Well there was one that had half naked women, not hot... just nakie. It also had the Rap song about grabbing my "Nine" and my Pit on the chain. With the reDONKulous cars in the background lol.



apbtmom76 said:


> lol Rob, let me see what I can do, I would like to do both actually, I think they would be great sellers and not pin ups for pit bulls, which is a great calendar as well, and donate it the proceeds to a worthy cause, love me a good dogman with awesome bulldogs


I wanna help!!! I don't do anything all day lol.



r0ckah0l1c said:


> The only reason I have for not approving of the images portrayed is that it sells a certain image...then all the lil wanna be gangsters from the mexican neighborhood I live in go out and get pitbulls to fit this image. Pits that will be in a shelter weeks, months, or years later because they realize that the dog actually requires responsibility, attention, love, etc etc.. stuff that doesn't "fit in" with their lifestyle. Their cars and cheap skanks stay with them though because its minimal work on their part...


:goodpost: All they need is money for the Cars and women. Dogs require much more.


----------



## apbtmom76 (Nov 4, 2008)

^^^ that's awesome I may take you up on that as I don't do anything all day either, well except deal with dogs and kids


----------



## Chevys And Pitties (Jul 24, 2011)

apbtmom76 said:


> ^^^ that's awesome I may take you up on that as I don't do anything all day either, well except deal with dogs and kids


lol me too!! Well I've only got 1 kid but still lol


----------



## apbtmom76 (Nov 4, 2008)

I am a nnay to two little girls but yeah still hectic days, but nap time is great. So we should get on this, let me talk to Dave and give out my e-mail so people can send pics  Yay help


----------



## Chevys And Pitties (Jul 24, 2011)

LOVE naptime! I cleaned baked on brake dust off my husband's Rims during yesterdays naptime lol


----------



## apbtmom76 (Nov 4, 2008)

nice, I usually do school work during naptime, if I am not nappin myself, my old self has gotta do it sometime, lol


----------



## Joewilly (Mar 6, 2011)

Chevys And Pitties said:


> LOVE naptime! I cleaned baked on brake dust off my husband's Rims during yesterdays naptime lol


I hope your husband appreciates you. My ex would have used nap time to complain that I wasn't cleaning the rims.


----------



## apbtmom76 (Nov 4, 2008)

lol Joe, I clean my own rims


----------



## angelbaby (Feb 4, 2010)

rob32 said:


> See, they lost me with the rap music. I am a fairly tolerant person but I just can't deal with the rap music.

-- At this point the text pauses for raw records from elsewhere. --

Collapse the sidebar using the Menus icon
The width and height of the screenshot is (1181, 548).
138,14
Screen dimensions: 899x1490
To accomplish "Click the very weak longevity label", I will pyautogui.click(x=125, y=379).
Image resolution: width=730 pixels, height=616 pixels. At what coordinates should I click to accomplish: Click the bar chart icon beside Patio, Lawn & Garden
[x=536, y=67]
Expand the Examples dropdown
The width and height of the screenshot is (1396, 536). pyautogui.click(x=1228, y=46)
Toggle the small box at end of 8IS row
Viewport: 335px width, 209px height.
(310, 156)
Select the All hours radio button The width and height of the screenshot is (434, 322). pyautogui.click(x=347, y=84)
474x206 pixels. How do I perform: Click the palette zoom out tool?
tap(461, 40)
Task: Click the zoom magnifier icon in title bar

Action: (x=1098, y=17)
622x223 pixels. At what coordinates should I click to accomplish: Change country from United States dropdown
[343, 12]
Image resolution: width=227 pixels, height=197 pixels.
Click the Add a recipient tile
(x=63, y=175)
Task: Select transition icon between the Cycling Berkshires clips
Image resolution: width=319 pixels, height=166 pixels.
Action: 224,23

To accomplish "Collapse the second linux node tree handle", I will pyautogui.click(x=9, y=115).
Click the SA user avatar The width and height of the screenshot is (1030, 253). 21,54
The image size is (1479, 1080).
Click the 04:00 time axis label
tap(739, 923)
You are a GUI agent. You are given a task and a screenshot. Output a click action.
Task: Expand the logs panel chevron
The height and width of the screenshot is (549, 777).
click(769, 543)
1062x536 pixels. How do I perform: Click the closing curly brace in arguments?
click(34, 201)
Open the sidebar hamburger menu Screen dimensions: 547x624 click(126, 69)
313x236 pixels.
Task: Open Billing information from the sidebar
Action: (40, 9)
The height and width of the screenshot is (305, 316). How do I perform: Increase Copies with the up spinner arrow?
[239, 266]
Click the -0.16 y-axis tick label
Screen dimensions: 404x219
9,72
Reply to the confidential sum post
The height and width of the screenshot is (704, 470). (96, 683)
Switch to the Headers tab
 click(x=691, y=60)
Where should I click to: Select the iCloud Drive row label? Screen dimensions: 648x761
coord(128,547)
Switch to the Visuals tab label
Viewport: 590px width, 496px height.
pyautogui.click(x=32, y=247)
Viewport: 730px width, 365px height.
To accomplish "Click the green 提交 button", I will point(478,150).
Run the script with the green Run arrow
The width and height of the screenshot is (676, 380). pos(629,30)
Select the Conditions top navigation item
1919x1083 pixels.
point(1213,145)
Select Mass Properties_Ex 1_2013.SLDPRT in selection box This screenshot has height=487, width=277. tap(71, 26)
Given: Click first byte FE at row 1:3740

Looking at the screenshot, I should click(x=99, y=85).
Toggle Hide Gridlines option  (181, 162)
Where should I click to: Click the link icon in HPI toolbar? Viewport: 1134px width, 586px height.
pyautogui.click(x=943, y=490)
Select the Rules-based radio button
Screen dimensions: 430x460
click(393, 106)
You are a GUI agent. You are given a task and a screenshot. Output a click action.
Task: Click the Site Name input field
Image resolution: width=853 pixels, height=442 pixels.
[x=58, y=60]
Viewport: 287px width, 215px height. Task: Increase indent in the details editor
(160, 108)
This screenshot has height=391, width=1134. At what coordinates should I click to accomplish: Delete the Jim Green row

I can deal with the music if its tasteful and edited versions , With kids around I dont wanna hear the f bomb being dropped in the music . There was one kennel who plays christian rap at there shows { im not big on christian rap } but I think its a better altenative then some of the stuff other shows have blasting.


----------



## Chevys And Pitties (Jul 24, 2011)

Joewilly said:


> I hope your husband appreciates you. My ex would have used nap time to complain that I wasn't cleaning the rims.


Well considering I'm cleaning them so I can sell the darned thing... I don't know if he was as thankful as he said he was...



It was hard work too! and I'm still not done!


----------



## apbtmom76 (Nov 4, 2008)

woo hoo ^^^ dang girl, you can come do mine nest, btw what is your name lol


----------



## Sadie (Jun 18, 2008)

rob32 said:


> Sadie, who ever said YOU were a hot chick?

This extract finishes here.